4 grudnia 2014, 09:00
Mój mąż jest osobą niepełnosprawną iiii jest cudownym mężem i ojcem, każdego dnia dziękuję Bogu na niego:*
J
Janka
4 grudnia 2014, 09:27
Piękne. Bo w człowieku najważniejsza jest dusza.
JJ
Justyna Jasińska
4 grudnia 2014, 18:50
Mój mąż jest pełnosprawny a znęcał się nad nami psychicznie.  Musiałam z dziecmi wyprowadzić się z domu, żeby przeżyć i nie stracić resztek godności. Uważam że niepełnosprawność fizyczna nie jest przeszkodą w byciu dobrym mężem i ojcem.
L
lili
5 grudnia 2014, 09:12
a gdyby twój "wredny" mąż stał się (teoretycznie) niepełnosprawnym to wtedy jakim ojcem i mężem będzie???? Bo według większości wpisów będzie wtedy miał bogatą duszę.....
J
JUS9
5 grudnia 2014, 23:04
zarówno wśród pełno- i niepełnosprawnych są ludzie dobrzy i źli, ale ułomność fizyczna nie wyklucza normalnego życia dla tych osób
R
remire56
8 grudnia 2014, 21:42
Mam podobne doświadczenia.
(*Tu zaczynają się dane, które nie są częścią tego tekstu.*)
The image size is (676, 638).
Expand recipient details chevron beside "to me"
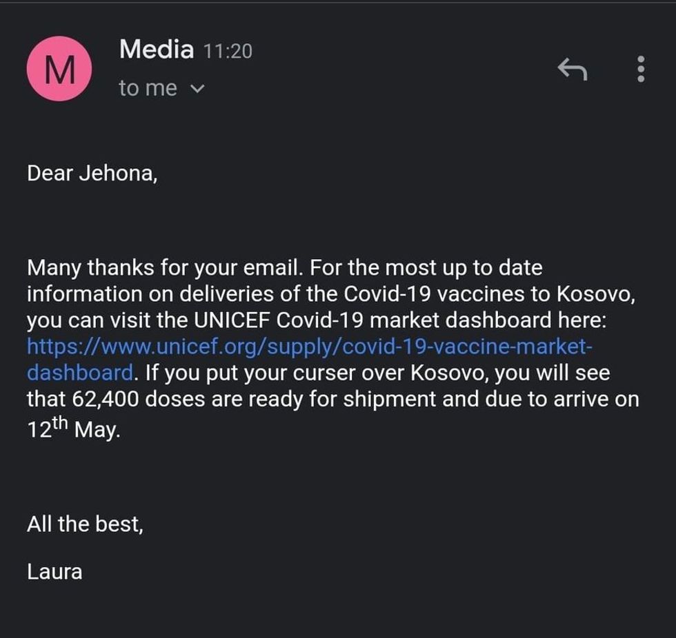(x=197, y=89)
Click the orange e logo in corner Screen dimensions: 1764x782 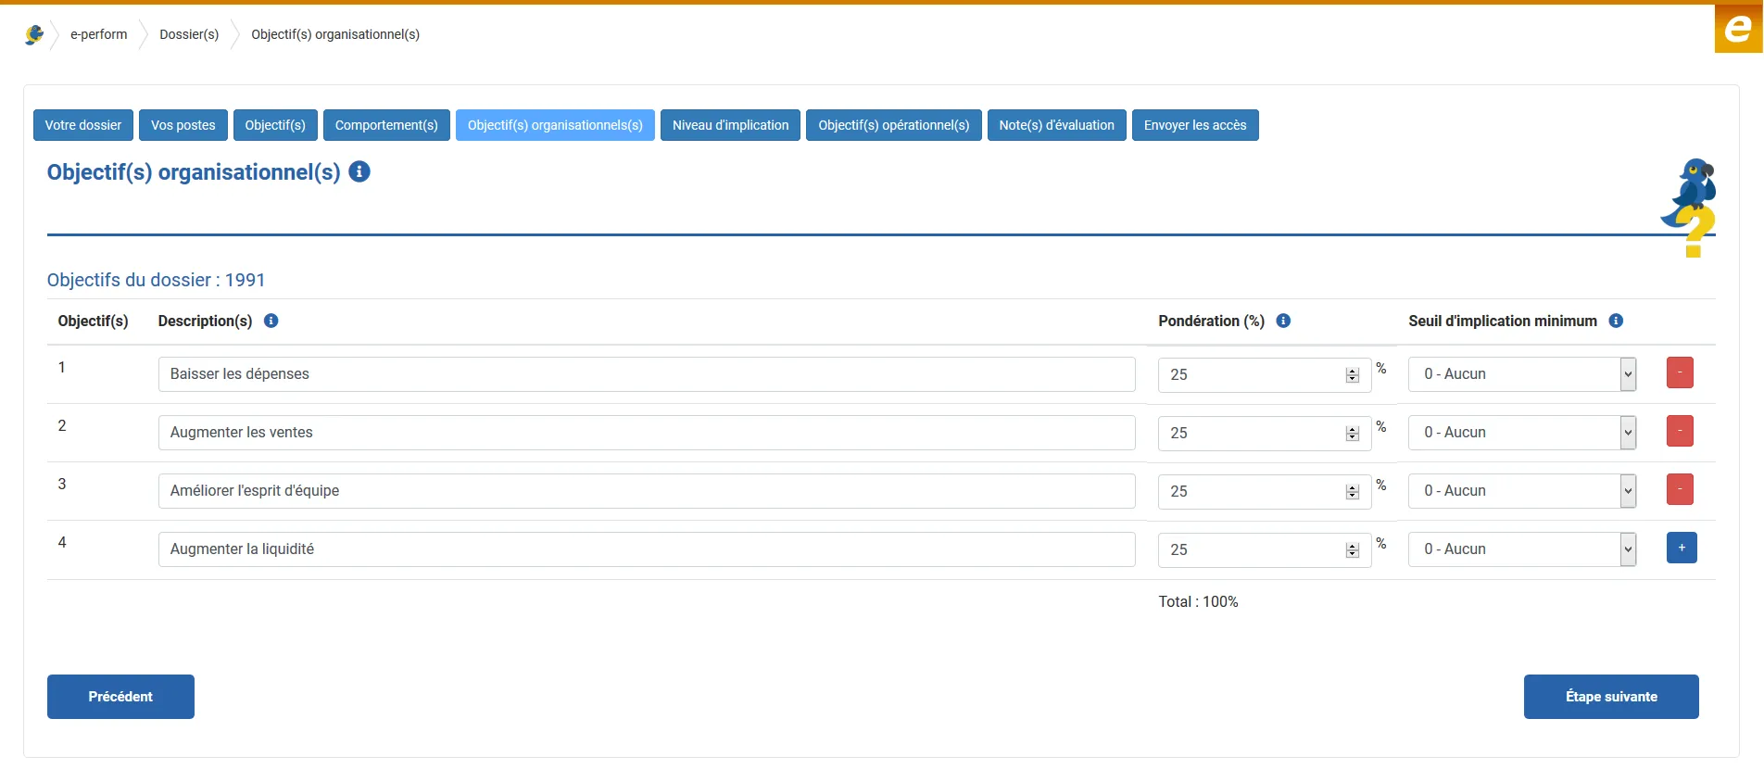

Jesteśmy małżeństwem od 27 lat. Dzieci wprawdzie nie mamy, ale uważani jesteśmy za szczęśliwą parę. Mąż ma dobry charakter i wspiera mnie w wielu sytuacjach. Dodam, że wśród ludzi zdrowych pracowałam ponad 30 lat. Sama mam niewielką niedomogę fizyczną, więc wiem doskonale, jak społeczeństwo odnosi się do takich jak my.